Afghanistan: Families of Taliban's Victims in Ghor Search for Answers

With the Eid holiday being celebrated across Afghanistan, family members of the 16 Afghans who were massacred by Taliban gunmen alongside a rural road in Ghor province last Friday have been left with unanswered questions and frustration regarding the government policies many believe led to the killings.
Muhammad Akbar, one of the men martyred on Friday, left behind a wife, five children and two elderly parents. Nek Bakht, his wife, said that her husband was not in the government or associated with any political group; he was simply a labor worker who worked from day to night to support his kids. "What can I say now, why did the Taliban kill them?" she asked.
"I want my dad, now I want the government to kill the killers of my father," said Sakina, Muhammad Akbar's seven year old daughter.
Muhammad Akbar's parents have made pleas for help now that their son - the only breadwinner in their family - is gone. "To the President, Ministry of Interior and Defense, National Directorate of Security and international community: help us, we cannot be tortured anymore," said Haji Muhammad, the father of Muhammad Akbar.
Akbar was one of 16 people who were traveling in two vans through Ghor's rural Lal and Sarjungal districts when they were stopped by Taliban militants, separated from the larger group of passengers and then mercilessly executed one-by-one. Women and children were among those killed, and all of the victims were ethnic Hazaras, a minority group long persecuted by the Taliban.

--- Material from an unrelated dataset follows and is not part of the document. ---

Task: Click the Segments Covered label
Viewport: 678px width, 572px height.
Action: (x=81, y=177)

Muhammad Ibrahim lost his daughter, son-in-law, sister and two nephews. He told TOLOnews his daughter, Latifa, and her husband, Nawruz, were planning to spend the first days of their marriage at Band-Amir Lake in Bamyan province.
"It was 5:30 in the morning when I found out that the Taliban killed passengers from three vehicles in Lal and Sarjangal districts," Muhammad Ibrahim said. "When I went to the hospital, I saw the bodies of five family members - how would you feel to see the bodies of five of your own family members at once?"

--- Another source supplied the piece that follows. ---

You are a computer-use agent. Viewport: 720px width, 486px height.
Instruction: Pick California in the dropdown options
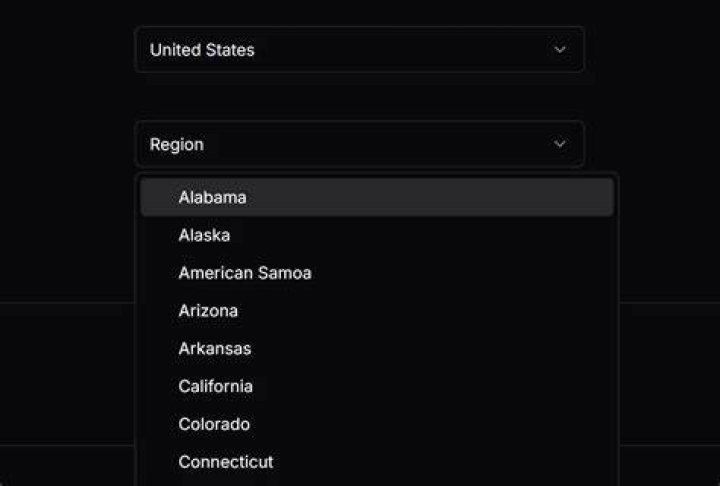point(377,386)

For many of the family members of the victims, but also members of the general public and civil society, despair over the senseless death of those killed in the Ghor massacre has been accompanied by anger toward the government policies that many believe allowed the incident to occur. Security officials have confirmed that at least two of the men who led the slaughter were Taliban militants that had recently been released from custody by the Afghan government.
Groups of local residents and activists gathered in different parts of the country such as Kabul, Herat, Ghor and Balkh over the weekend to demonstrate in solidarity with the victims and in opposition to the Taliban and the policies they believe have empowered the insurgent group.

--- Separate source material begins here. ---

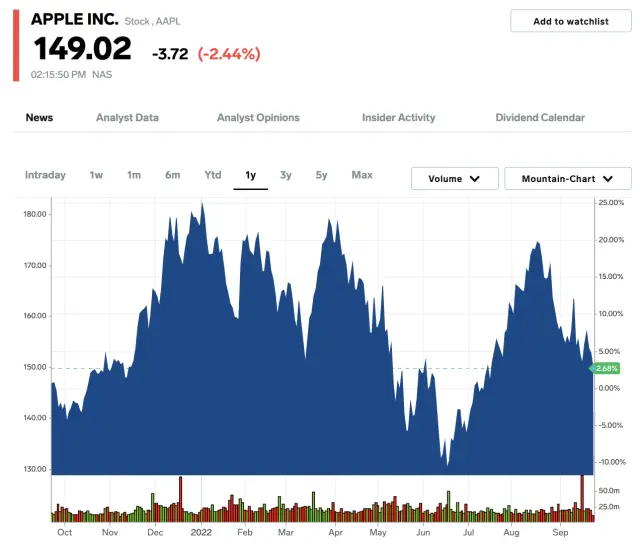Show the Max time range
The image size is (640, 554).
362,175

"Our message to the government is that if the government pays the slightest value to the rights of citizens of this country and their blood, then it must stop supporting the Taliban," civil society activist Barry Salam said.
The Ghor Governor on Saturday suggested the releasing of the two men identified as having been in the killing was a result of pressure from members of Parliament and others in the government. The Afghan government has come under a lot of fire from Afghans and foreign governments alike over the past couple years for freeing large numbers of suspected insurgents.
"They are not human, I see them as inhuman, not as an enemy," another activist named Najeeb Paikan said about the Taliban.
"If you want to do Jihad, then go to Gaza for Jihad, why turn Ghor or Paktika into Gaza?" asked Sakina Hussaini, a member of the Herat Provincial Council.
President Hamid Karzai has been one of the biggest proponents of the releases over the past year, arguing that many Afghans were arrested by foreign forces without due cause. The matter has contributed to the souring of relations between Kabul and Washington. The Presidential Palace has reportedly assigned a committee of seven members to review and investigate the Ghor incident. And President Karzai has supposedly ordered the families of the victims to be given 100,000 AFN.
The past couple months have seen a number of devastating attacks on Afghan civilians by the Taliban. Earlier in July, a suicide bombing in Urgoon district of Paktika province left scores of dead and wounded in one of the bloodiest attacks so far in 2014. A similar attack was carried in Khuwaja Ghar district of Takhar province earlier last week even, killing six and wounding over 30 civilians.